I'm on the same deal - and following the suggestion in Brendans post. I would imagine theres even more reason to do this if within the 7 year (is it 7 or 5, i forget) TRS period.

One question for j26 though. Whilst there is no DIRT on bonds, are the rates still not as good as the best fixed (deposit savings) available even after the DIRT is accounted for??
If not, maybe I need to change..
 
Thanks for your reply twofor1.
I want to pay off the mortgage as quickly as possible by reducing the principal and reduce the term which I have pay back the bank.
Otherwise if they keep the longer original end date and calculate monthly payments based on that then I end up paying more in the long term.

To all others who posted replies thanks for your advise, however thankfully for the moment as least I am in the lucky position of being able to make small lump sum payments to the mortgage and being able to save for the medium/long term.
 
To all others who posted replies thanks for your advise, however thankfully for the moment as least I am in the lucky position of being able to make small lump sum payments to the mortgage and being able to save for the medium/long term.
I think your missing the point. You can save more money by sticking your lump sums/savings in a deposit account ie. the interest (even after dirt - or without dirt if you go for the products j26 suggested) is more than the interest you would have to pay on that same amount - were it part of your mortgage.
 
Now though as Brendan’s post above explains I only make the required repayment and any spare cash is transferred into a NIB eSaver account which pays 2.25% after Dirt (even better rates are available elsewhere). Apart from being more beneficial by .75% this fund gives more flexibility if there are problems making repayments in the future.]

Why are you saving with NIB? You are not getting the best return on your money.

Have you checked out the savings best buys here?
 
I have the same NIB ECB + .5% mortgage. My experience has always been when lump sum payments were made, it was taken off the principal, immediately reducing the interest. Repayments would not be recalculated until the next interest rate change, when it would be calculated by taking the current balance at the new interest rate over the remaining original term.

I believe a lot of banks will not take lump sums or over payments off the principal unless specifically told to do so in writing, so this maybe only applies to NIB.

Through overpayments and falling rates my repayments kept falling, so I just increased the additional amount I paid directly into the mortgage every month, rather than having to write with each rate change or extra payment.

Now though as Brendan’s post above explains I only make the required repayment and any spare cash is transferred into a NIB eSaver account which pays 2.25% after Dirt (even better rates are available elsewhere). Apart from being more beneficial by .75% this fund gives more flexibility if there are problems making repayments in the future.

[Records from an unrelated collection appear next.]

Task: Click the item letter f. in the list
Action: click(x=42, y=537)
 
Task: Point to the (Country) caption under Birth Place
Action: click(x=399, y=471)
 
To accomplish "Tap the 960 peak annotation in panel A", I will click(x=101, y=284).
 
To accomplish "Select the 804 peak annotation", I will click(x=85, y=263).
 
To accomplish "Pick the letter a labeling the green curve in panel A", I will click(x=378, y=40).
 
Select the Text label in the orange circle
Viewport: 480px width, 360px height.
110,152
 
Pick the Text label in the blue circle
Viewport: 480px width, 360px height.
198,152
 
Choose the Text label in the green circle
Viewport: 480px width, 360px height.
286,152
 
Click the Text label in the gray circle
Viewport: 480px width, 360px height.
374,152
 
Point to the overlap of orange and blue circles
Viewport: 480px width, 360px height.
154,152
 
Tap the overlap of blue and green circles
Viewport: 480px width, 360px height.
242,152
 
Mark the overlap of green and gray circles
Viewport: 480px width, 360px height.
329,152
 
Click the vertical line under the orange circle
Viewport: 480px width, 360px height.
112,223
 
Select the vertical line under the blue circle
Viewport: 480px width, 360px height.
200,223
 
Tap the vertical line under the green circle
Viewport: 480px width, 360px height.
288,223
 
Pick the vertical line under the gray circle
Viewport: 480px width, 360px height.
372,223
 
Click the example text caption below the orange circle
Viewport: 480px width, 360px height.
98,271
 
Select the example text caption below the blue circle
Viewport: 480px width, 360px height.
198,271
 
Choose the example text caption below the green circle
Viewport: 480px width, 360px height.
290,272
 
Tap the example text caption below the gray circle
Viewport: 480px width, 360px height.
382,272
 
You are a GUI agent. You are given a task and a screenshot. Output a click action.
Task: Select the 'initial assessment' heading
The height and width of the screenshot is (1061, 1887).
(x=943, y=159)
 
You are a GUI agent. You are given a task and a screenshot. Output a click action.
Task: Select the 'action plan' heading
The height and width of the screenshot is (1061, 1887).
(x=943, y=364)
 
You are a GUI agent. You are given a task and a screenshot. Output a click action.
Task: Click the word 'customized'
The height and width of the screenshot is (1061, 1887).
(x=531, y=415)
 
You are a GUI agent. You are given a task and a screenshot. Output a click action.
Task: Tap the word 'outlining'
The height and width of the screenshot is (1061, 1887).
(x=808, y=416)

I also have an NIB tracker ECB+0.5% and have been making monthly overpayments directly into the mortgage account. Whenever there is a rate change, they send me a letter with the new minimum repayment which they re-calculate to ensure that the mortgage continues to its original end date. I work out the correct repayment based on the prevailing interest rate and add on my overpayment to that value.

As an aside, I am confused by the answer I have seen before whereby someone who wants to make overpayments or pay off a lump sum is advised to get written agreement from the bank that the overpayments will be applied to the capital; surely given that the amount of interest to be applied each month is known at any given time, the overpayment must be applied to the capital. To do otherwise would be to apply an increased interest rate.
 
Why are you saving with NIB? You are not getting the best return on your money.

Have you checked out the savings best buys here?

This is my mortgage fund, it’s protected by the Danish guarantee scheme, I also have funds for other purposes in banks protected by the Irish, English and Dutch guarantee schemes.

Overall I’m getting a reasonable rate, admittedly not the best available, but it’s more important to me to keep my savings as safe as possible rather than getting the highest interest rate available.